Garrett points out on his website that he has voted against every “politician-drawn map,” and says, “You can rest assured that I will always support nonpartisan redistricting.”
King said in an email to TCB: “I fully support independent redistricting, and I worked on it as a policy advisor. I will work to get it done in the Senate.”
The two candidates and their respective parties would pursue starkly different paths on gun legislation. After Democrats took control of the legislature in Virginia last year, they pursued an ambitious legislative agenda to curb gun violence. Both states have recently experienced significant mass shootings. In May 2019, a disgruntled city employee fatally shot 12 people and wounded four others at a government building in Virginia Beach. A former student fatally shot two students and wounded four others at UNC Charlotte in April 2019.

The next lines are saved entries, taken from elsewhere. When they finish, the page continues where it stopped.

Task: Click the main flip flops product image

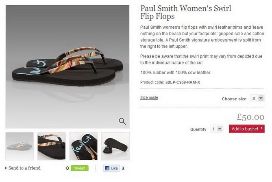Action: pos(67,66)
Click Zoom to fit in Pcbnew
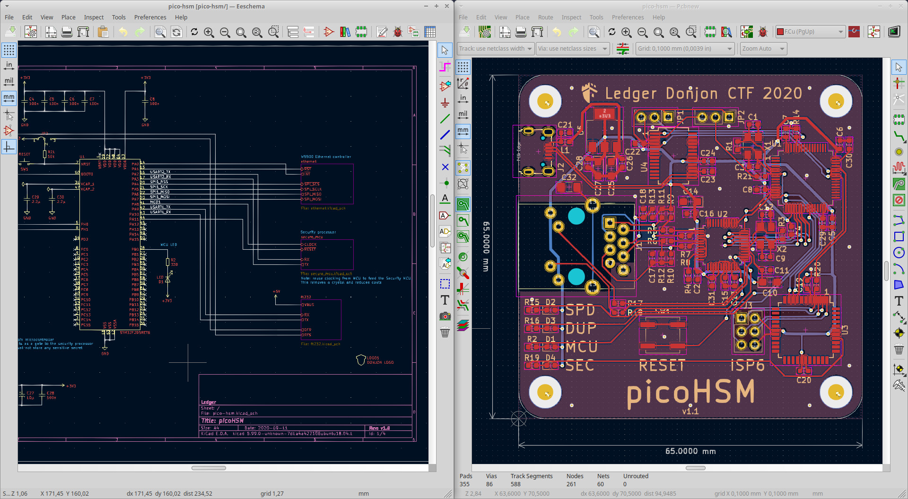This screenshot has width=908, height=499. click(x=658, y=32)
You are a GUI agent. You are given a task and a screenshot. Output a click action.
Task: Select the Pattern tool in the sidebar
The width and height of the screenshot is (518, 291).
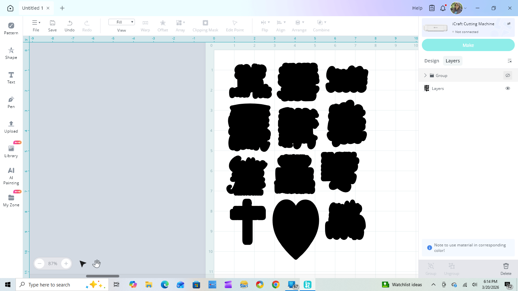pyautogui.click(x=11, y=28)
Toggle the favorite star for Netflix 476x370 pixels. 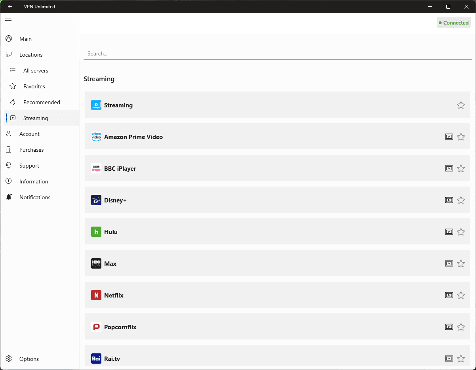pyautogui.click(x=461, y=295)
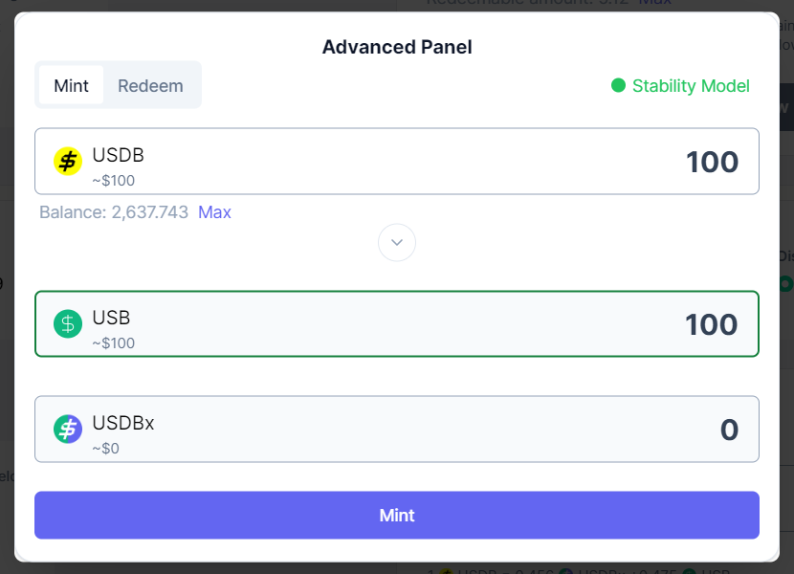Screen dimensions: 794x574
Task: Click the USDBx token name
Action: tap(123, 423)
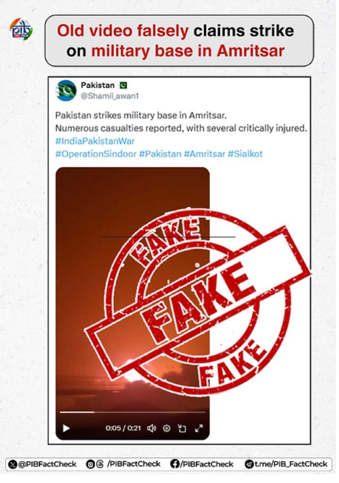Screen dimensions: 339x483
Task: Open the #Amritsar hashtag
Action: point(205,154)
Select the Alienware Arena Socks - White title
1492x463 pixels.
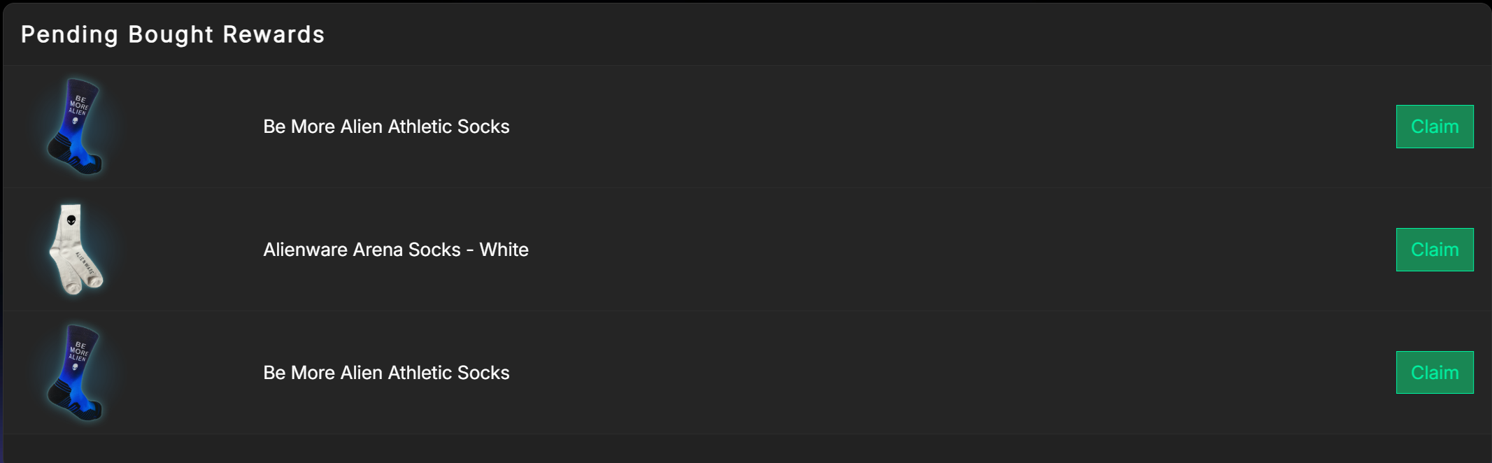[396, 250]
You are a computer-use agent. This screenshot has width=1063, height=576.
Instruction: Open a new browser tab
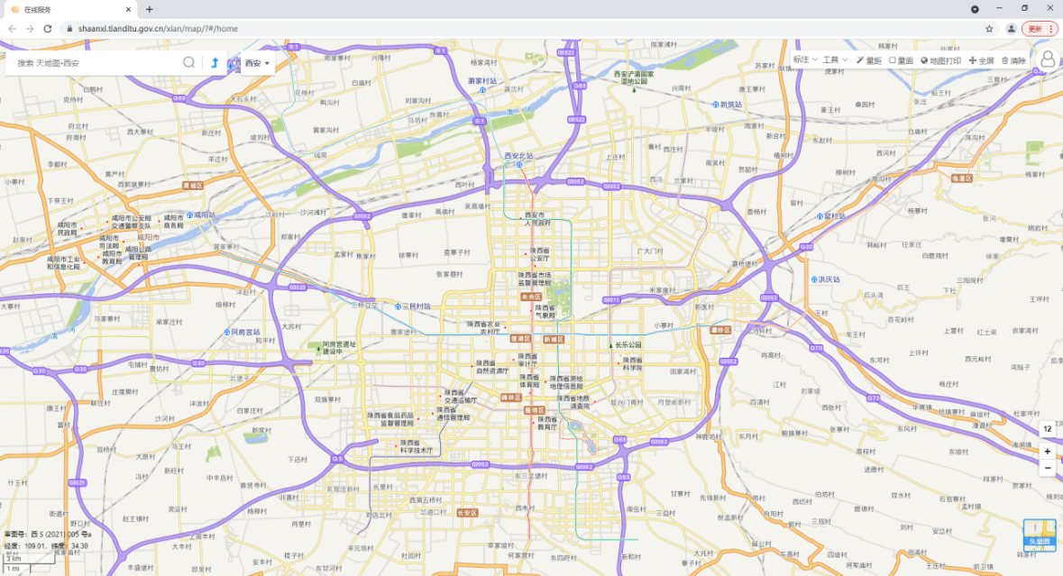tap(150, 9)
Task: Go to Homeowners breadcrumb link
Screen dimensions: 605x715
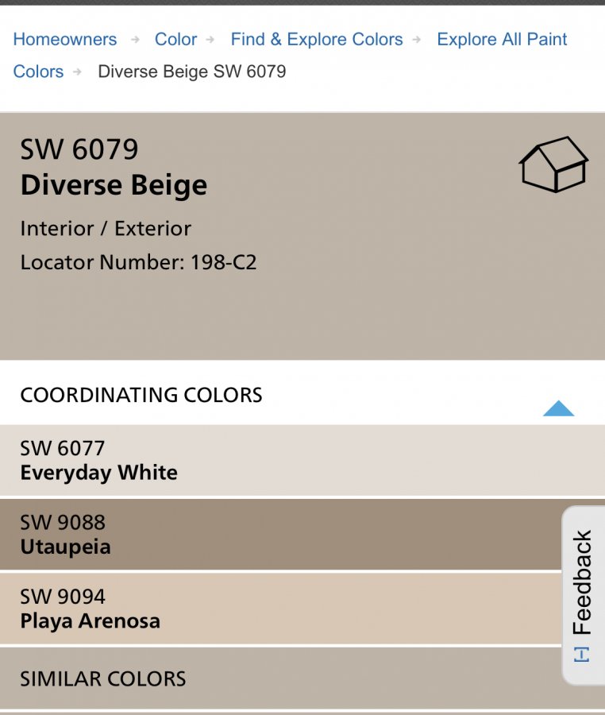Action: (64, 39)
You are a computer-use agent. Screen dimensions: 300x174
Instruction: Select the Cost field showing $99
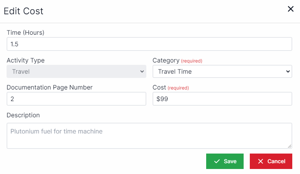pos(222,99)
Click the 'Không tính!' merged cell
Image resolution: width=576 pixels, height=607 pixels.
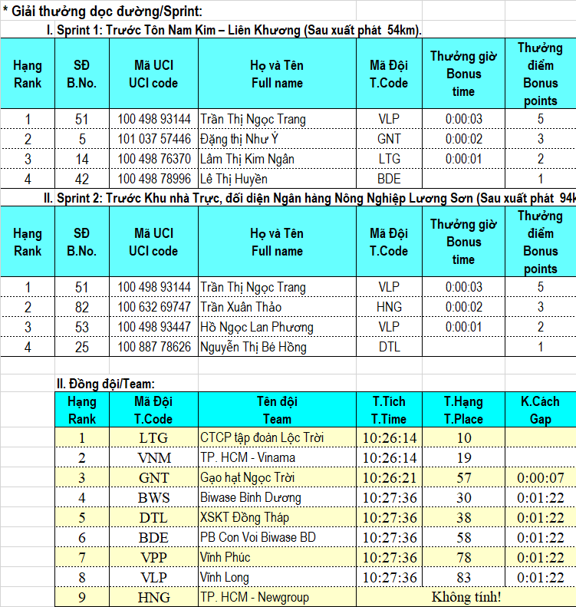(x=466, y=596)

“I would expect that if Democrats take control of both chambers, there will be an effort on gun control,” Garrett said. “Any commonsense individuals can look at mass shootings that happened and gun deaths, and say we have to do something. We can’t do nothing. You will see an effort to pass control measures.
“Some things we would probably look at are universal background checks; red-flag laws are something we desperately need to look into,” Garrett added. “I would be on board with banning high-capacity magazines and bump stocks. I’m also in support of an assault weapons ban.”
King said when it comes to gun violence, the focus should be on addressing mental illness.
He would be wary of efforts to close loopholes on background checks to include private sales.
“I think that’s too far,” he said. “Then the government gets involved if a grandfather sells a gun to a grandson. I don’t think the government should play a role in that.” Hardister, King’s former boss in the state House, has used the same talking point.
A ban on high-capacity magazines?
“I’m open to listening to the debate. I haven’t made my mind up.”
Banning bump stocks?
“Likewise, I’m still trying to feel it out to see what the benefits versus downsides are.”
King said he would be reluctant to support an effort to pass a red-flag law in North Carolina.
“I don’t know what the due process [issues] where they could take your guns away based on someone saying you pose a danger,” he said. “I think there are constitutional questions there.”